The researchers also conducted sensitivity analysis by adjusting cost components by ±25 percent. The largest cost driver was room and hospitalization fees, not medication price alone. Even under different cost scenarios, aspirin remained the more economically favorable option.
Implications for Hospitals and National Health Policy
The findings from Universitas Setia Budi have practical implications:
- Hospitals can optimize drug selection by considering cost-effectiveness without compromising patient outcomes.
- BPJS sustainability may benefit from prioritizing therapies that offer similar clinical benefits at lower cost.
- Policy decisions can rely on local evidence, rather than international cost data that may not reflect Indonesian healthcare realities.
Akhmad Nurfahmi from Universitas Setia Budi emphasizes that treatment decisions should balance clinical outcomes and financial sustainability. According to Nurfahmi and colleagues, aspirin provides equivalent neurological improvement while reducing economic burden, making it a rational first-line option in many inpatient cases.
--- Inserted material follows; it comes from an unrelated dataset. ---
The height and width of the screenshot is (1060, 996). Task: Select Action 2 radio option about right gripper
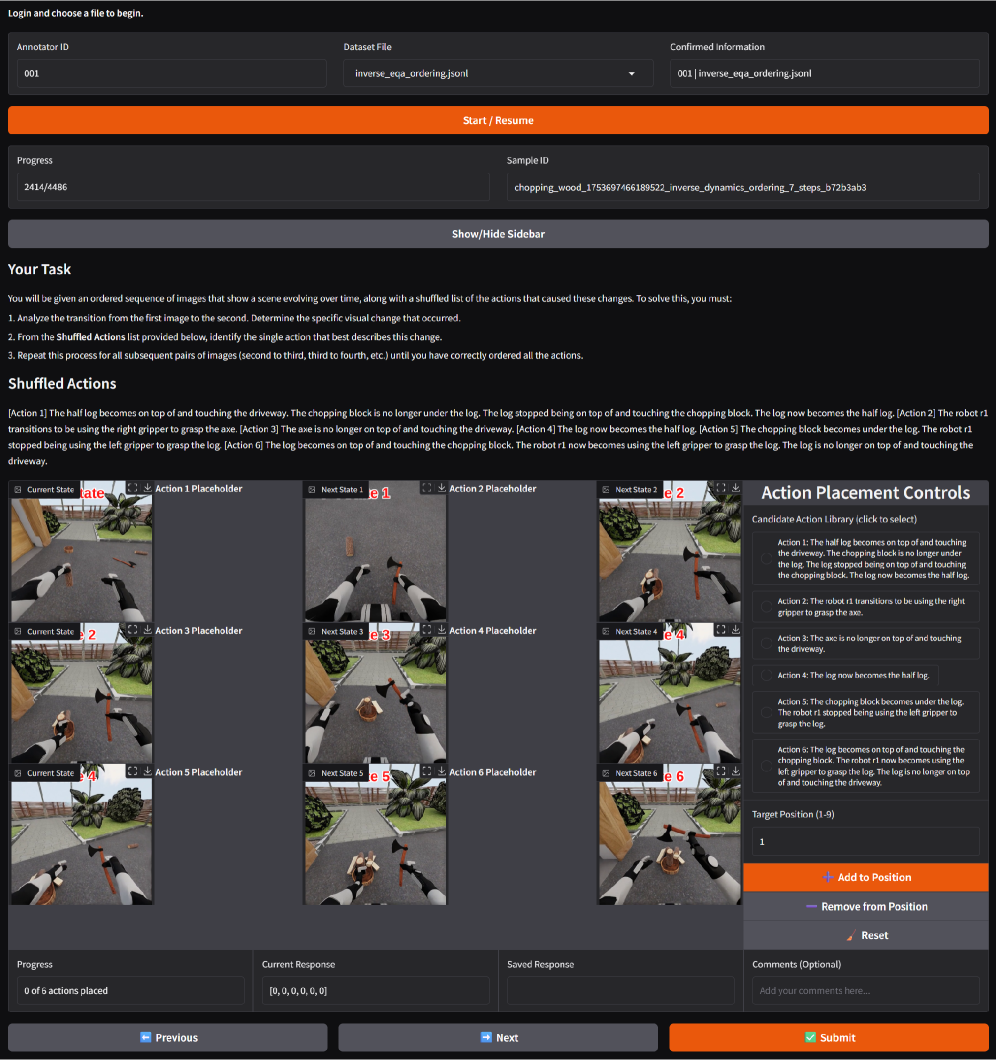(766, 606)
This research strengthens the role of pharmacoeconomic evaluation in Indonesian healthcare. As catastrophic diseases like stroke continue to strain public insurance budgets, evidence-based cost analysis becomes increasingly critical.
Author Profiles
Source
URL : https://journalfjst.my.id/index.php/fjst
This study confirms that, within the context of inpatient ischemic stroke treatment at Mataram City Hospital, aspirin delivers comparable clinical effectiveness to clopidogrel while offering superior economic efficiency—an important consideration for Indonesia’s evolving healthcare system.